Prompt
In the records below, begin at the line containing "blogging from A to Z (250, 2155)" and end at the line containing "Jeremiah Wright (248, 2331)"; quote every line in that span exactly, including both boundary lines, and no others.

***** Supplied records

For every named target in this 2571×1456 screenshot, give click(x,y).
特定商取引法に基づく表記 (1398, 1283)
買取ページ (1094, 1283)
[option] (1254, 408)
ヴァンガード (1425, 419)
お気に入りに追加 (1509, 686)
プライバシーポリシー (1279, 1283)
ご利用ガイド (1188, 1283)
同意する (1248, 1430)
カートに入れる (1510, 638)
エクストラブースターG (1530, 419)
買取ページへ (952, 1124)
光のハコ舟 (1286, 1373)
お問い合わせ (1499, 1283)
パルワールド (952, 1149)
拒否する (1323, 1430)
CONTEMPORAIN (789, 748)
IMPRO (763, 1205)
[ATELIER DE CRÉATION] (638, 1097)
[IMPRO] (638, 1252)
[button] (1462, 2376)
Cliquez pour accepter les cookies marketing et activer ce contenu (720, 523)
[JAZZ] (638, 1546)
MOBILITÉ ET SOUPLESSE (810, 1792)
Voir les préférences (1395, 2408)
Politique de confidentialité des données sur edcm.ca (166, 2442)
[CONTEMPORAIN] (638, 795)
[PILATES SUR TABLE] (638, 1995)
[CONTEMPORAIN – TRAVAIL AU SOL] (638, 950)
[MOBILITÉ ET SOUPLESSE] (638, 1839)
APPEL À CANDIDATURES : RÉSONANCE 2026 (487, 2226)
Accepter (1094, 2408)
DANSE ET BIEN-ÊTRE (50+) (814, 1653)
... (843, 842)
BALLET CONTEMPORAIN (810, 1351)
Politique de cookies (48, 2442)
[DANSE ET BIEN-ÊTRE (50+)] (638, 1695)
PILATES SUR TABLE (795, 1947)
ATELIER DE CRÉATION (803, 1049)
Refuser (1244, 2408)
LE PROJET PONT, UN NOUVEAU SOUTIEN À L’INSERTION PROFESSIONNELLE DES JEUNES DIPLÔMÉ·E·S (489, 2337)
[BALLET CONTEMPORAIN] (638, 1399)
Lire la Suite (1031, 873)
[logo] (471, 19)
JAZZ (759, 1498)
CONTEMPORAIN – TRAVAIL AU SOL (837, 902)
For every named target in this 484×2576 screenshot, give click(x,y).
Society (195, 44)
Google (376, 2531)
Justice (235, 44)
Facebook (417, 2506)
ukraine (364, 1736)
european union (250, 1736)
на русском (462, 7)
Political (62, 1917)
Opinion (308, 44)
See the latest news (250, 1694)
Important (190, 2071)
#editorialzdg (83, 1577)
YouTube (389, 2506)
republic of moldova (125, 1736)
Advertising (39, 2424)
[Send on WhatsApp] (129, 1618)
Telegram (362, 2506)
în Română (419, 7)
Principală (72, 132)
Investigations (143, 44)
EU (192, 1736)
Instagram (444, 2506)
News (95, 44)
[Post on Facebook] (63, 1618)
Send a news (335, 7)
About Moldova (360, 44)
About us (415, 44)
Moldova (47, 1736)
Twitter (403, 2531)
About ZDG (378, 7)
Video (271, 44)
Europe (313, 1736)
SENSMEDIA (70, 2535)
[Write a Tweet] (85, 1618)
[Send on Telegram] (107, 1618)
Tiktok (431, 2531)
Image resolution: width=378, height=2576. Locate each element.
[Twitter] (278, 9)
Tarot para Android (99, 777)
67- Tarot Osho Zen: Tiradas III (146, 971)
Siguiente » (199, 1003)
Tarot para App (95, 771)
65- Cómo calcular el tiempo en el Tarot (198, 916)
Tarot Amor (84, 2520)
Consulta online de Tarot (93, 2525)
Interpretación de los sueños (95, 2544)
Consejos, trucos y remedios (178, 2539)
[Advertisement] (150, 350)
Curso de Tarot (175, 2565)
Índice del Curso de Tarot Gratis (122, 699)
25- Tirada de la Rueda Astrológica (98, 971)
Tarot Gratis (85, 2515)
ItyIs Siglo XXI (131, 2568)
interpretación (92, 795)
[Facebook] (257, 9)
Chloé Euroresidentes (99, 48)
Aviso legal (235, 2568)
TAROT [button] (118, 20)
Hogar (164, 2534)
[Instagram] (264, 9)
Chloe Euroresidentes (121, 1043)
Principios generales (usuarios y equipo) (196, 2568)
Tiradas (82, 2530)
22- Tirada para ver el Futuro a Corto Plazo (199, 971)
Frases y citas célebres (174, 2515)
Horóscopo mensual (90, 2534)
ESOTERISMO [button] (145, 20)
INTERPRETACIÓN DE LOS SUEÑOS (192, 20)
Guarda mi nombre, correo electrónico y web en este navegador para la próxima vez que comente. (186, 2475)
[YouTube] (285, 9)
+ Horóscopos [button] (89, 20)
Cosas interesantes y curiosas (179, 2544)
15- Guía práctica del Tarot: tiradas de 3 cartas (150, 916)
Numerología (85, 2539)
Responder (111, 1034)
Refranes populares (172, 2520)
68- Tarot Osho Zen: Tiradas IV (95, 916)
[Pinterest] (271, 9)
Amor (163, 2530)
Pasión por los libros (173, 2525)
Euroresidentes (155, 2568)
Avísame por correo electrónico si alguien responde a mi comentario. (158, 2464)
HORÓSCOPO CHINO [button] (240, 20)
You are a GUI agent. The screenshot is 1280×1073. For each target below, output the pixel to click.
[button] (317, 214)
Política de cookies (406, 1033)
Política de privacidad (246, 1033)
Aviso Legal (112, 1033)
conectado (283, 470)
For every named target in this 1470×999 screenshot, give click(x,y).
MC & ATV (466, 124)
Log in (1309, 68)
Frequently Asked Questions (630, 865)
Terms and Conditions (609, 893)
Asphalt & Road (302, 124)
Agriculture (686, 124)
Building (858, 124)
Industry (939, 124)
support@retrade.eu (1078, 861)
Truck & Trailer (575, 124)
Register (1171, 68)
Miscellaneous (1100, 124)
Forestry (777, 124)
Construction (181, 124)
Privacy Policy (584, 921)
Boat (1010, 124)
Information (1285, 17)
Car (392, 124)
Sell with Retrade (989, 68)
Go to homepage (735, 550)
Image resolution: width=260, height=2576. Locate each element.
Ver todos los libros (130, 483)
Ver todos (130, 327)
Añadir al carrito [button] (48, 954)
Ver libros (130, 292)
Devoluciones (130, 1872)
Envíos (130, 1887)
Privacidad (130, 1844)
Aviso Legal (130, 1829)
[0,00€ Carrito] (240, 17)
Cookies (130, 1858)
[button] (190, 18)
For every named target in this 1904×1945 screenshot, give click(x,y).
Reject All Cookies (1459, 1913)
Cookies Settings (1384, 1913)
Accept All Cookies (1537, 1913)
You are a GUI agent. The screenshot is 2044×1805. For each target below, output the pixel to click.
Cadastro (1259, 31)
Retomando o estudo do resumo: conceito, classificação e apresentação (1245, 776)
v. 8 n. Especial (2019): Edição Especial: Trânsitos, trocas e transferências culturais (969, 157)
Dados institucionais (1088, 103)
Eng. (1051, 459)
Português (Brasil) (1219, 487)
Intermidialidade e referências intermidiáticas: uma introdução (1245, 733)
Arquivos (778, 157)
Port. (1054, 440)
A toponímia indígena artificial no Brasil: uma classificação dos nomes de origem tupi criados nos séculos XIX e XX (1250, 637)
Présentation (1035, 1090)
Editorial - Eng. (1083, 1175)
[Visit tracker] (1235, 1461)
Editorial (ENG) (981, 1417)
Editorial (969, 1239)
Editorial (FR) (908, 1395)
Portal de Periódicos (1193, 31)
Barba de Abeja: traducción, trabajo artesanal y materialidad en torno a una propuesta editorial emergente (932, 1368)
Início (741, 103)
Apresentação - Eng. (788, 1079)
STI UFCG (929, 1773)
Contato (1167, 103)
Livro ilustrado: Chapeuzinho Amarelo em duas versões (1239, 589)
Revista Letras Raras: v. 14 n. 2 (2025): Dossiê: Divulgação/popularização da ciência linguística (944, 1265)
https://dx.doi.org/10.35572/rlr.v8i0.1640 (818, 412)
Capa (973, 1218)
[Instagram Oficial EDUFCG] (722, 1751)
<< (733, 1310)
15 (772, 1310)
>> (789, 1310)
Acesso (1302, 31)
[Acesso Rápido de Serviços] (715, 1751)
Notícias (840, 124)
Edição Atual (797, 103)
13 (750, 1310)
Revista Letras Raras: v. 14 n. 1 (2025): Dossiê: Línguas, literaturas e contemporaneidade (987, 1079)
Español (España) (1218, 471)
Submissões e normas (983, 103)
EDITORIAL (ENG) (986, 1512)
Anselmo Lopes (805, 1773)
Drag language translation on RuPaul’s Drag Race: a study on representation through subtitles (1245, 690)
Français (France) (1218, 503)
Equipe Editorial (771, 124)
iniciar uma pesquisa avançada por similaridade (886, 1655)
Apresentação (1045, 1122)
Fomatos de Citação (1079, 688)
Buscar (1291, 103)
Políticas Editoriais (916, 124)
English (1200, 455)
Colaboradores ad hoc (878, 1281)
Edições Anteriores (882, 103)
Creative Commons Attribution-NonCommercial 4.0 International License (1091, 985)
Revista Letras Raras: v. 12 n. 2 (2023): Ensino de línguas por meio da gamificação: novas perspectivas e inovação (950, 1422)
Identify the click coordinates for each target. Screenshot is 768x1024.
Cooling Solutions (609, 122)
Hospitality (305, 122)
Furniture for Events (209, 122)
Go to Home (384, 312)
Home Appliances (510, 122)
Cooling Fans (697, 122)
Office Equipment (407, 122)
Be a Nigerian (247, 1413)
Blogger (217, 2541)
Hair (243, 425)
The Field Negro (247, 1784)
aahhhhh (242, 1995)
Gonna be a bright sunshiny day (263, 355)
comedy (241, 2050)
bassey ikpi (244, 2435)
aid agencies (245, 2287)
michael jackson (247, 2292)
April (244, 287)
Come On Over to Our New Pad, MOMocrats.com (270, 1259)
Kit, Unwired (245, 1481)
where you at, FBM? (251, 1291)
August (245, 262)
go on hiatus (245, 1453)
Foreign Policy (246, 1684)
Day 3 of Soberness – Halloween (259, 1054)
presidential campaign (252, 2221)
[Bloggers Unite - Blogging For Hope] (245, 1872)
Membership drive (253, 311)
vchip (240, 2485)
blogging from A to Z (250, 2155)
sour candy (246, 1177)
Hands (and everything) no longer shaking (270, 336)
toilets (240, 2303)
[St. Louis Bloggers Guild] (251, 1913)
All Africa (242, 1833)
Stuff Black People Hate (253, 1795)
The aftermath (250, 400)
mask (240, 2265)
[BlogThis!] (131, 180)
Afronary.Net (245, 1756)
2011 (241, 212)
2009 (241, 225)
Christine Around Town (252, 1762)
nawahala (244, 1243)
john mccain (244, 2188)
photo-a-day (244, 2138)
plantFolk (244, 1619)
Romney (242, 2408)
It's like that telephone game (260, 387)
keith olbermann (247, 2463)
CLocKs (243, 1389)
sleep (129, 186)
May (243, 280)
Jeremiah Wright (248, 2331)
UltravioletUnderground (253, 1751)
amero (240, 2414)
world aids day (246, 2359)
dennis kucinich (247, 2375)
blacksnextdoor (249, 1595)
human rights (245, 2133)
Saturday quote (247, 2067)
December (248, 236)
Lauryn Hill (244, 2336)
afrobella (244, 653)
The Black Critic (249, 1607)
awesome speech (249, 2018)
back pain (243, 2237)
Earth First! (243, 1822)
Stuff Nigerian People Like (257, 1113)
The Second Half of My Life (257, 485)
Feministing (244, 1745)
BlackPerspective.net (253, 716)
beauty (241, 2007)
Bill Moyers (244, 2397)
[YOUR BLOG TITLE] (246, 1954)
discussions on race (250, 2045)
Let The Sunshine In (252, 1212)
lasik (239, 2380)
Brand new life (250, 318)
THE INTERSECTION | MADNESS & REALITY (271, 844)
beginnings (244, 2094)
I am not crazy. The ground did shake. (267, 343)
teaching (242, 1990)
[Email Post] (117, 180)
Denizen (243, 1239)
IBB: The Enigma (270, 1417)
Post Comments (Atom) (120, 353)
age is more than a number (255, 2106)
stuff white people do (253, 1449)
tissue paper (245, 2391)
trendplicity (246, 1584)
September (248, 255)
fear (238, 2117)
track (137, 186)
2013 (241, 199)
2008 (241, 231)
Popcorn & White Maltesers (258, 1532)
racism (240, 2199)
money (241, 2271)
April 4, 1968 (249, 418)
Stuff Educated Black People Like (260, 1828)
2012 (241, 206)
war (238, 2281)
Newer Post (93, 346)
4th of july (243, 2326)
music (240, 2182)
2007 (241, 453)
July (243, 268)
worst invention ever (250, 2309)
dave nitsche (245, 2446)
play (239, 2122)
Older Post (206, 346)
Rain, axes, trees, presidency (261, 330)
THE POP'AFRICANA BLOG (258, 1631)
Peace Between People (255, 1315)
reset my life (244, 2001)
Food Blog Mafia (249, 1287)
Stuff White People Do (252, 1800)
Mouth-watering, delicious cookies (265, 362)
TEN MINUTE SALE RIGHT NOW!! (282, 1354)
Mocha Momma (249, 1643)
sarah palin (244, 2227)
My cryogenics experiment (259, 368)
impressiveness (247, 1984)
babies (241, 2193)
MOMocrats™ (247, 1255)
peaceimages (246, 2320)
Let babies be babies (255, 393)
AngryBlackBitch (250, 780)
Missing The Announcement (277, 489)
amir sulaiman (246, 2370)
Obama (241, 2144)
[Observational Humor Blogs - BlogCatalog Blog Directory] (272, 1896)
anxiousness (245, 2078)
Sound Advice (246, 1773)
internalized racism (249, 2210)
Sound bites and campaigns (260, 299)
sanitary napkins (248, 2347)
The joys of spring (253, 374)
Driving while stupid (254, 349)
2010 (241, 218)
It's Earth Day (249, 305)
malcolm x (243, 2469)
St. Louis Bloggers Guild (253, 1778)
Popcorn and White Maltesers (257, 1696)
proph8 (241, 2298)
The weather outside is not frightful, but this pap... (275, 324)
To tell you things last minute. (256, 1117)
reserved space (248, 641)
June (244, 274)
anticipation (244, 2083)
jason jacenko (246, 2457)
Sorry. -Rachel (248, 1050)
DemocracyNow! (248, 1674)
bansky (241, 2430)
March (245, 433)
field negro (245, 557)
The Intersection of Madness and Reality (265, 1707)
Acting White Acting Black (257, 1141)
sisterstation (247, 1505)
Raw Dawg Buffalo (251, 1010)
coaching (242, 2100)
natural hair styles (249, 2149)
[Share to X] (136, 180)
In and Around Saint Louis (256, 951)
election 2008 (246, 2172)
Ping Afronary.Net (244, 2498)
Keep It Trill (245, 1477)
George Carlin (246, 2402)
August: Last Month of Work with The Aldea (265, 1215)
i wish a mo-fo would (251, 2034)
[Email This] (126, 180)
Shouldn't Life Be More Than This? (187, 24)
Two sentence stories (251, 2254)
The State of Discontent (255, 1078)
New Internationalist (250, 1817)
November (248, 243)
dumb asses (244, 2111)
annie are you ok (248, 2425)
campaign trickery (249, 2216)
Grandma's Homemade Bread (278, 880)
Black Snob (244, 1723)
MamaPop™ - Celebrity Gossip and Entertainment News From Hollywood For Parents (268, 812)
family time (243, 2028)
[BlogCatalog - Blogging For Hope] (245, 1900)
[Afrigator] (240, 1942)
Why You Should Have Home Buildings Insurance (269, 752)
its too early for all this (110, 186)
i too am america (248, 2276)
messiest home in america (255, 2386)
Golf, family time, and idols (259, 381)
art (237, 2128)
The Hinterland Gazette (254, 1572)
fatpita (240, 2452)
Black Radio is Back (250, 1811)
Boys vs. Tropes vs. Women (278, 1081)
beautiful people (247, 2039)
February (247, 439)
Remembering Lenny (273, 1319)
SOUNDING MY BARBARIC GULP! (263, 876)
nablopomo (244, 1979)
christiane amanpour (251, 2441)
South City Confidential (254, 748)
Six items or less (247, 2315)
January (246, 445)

**********

Answer box
blogging from A to Z (250, 2155)
sour candy (246, 1177)
Hands (and everything) no longer shaking (270, 336)
toilets (240, 2303)
[St. Louis Bloggers Guild] (251, 1913)
All Africa (242, 1833)
Stuff Black People Hate (253, 1795)
The aftermath (250, 400)
mask (240, 2265)
[BlogThis!] (131, 180)
Afronary.Net (245, 1756)
2011 (241, 212)
2009 (241, 225)
Christine Around Town (252, 1762)
nawahala (244, 1243)
john mccain (244, 2188)
photo-a-day (244, 2138)
plantFolk (244, 1619)
Romney (242, 2408)
It's like that telephone game (260, 387)
keith olbermann (247, 2463)
CLocKs (243, 1389)
sleep (129, 186)
May (243, 280)
Jeremiah Wright (248, 2331)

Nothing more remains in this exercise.